[Written exercise 1] Transcribe everything in the passage on anti-Semitic violence in Europe from "On February 15, 38-year-old" down to "Museum in Brussels.".
[Written exercise 2] The passage on anti-Semitic violence in Europe says about 7000 French Jews migrated to Israel last year "For good reason." Using the figures the passage gives, explain that reason in one to three sentences.
[Written exercise 3] Extend the passage on anti-Semitic violence in Europe, starting after its final sentence.

--- BEGIN Document section ---

On February 15, 38-year-old volunteer security guard Dan Uzan was
shot and killed outside a Copenhagen synagogue during a bat mitzvah
celebration. A month earlier, a gunman executed four customers at a kosher
grocery store in Paris.
In May 2014, a gunman killed four people at the Jewish Museum in Brussels.
In 2012, a gunman murdered three students and a teacher at Toulouse Jewish
primary school in south-west France. Eight-year-old Miriam Monsonego was shot
point-blank in the head.
You might discern a common theme to these shocking crimes. Seventy years
after the Holocaust, Jews are again being murdered in Europe for being Jews.
These recent outrages are but the tip of
an anti-Semitic iceberg.
About 7000
French Jews made aliyah (migrated) to Israel last year. For good reason. Jews
make up 1 per cent of the French population, but half of all racially-motivated
crimes during 2014 targeted Jews. In recent weeks several hundred graves were
defaced at a Jewish cemetery in north-east France; in Germany a synagogue in
the city of Wuppertal was firebombed.
This is to
say nothing of Jew-hatred besides physical violence. During last year's Gaza
conflict European protesters chanted "Gas the Jews" and "Death
to the Jews". In several countries, Jews are being warned not to wear
religious clothing or enrol their children in schools with a high numbers of
immigrant (allegedly Muslim) students.

--- END Document section ---
--- BEGIN Dataset section ---

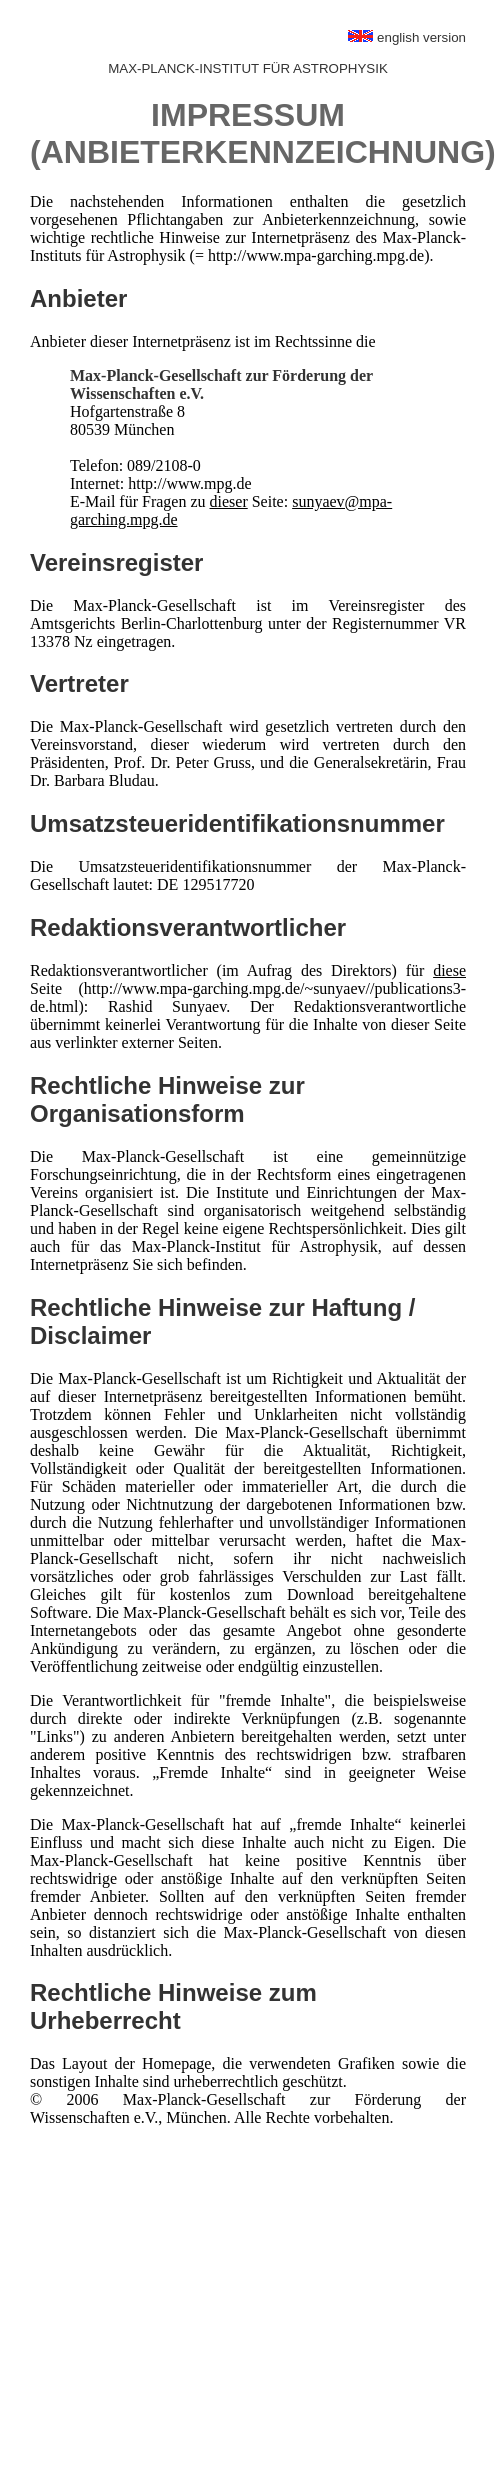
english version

--- END Dataset section ---

[Written reply 1]
On February 15, 38-year-old volunteer security guard Dan Uzan was
shot and killed outside a Copenhagen synagogue during a bat mitzvah
celebration. A month earlier, a gunman executed four customers at a kosher
grocery store in Paris.
In May 2014, a gunman killed four people at the Jewish Museum in Brussels.

[Written reply 2] Jews make up only 1 percent of the French population, but half of all racially motivated crimes in France during 2014 targeted Jews.

[Written reply 3]
Far-right,
anti-Semitic political parties are gaining ground across Europe. In a Greek
government dominated by the far-left Syriza, right-wing ally and defence
minister Panos Kammenos says that his Jewish compatriots don't pay taxes. In
Britain, a recent all-party parliamentary inquiry into anti-Semitism showed an
alarming rise in such bigoted attitudes.
Australia
has not been immune. A video produced by the Islamist group Hizb ut-Tahrir
shows the organisation's head, Ismail Al Wahwah, alleging that "where Jews
thrive corruption abounds" and that the world is afflicted by the Jewish
"hidden evil".
Yet, as
#jesuischarlie hashtags proliferate, violence carried out by supporters of a
far-right brand of totalitarianism, radical Islam, is met with thundering silence
in the West. Most disturbing is the response of progressives. Recent events
demonstrate that a section of what purports to be the left wing no longer
stands unequivocally against all forms of fascism and racism and is prepared to
ignore or, worse, excuse an ideology that rejects Enlightenment values and
promotes a racist, misogynistic and homophobic death cult.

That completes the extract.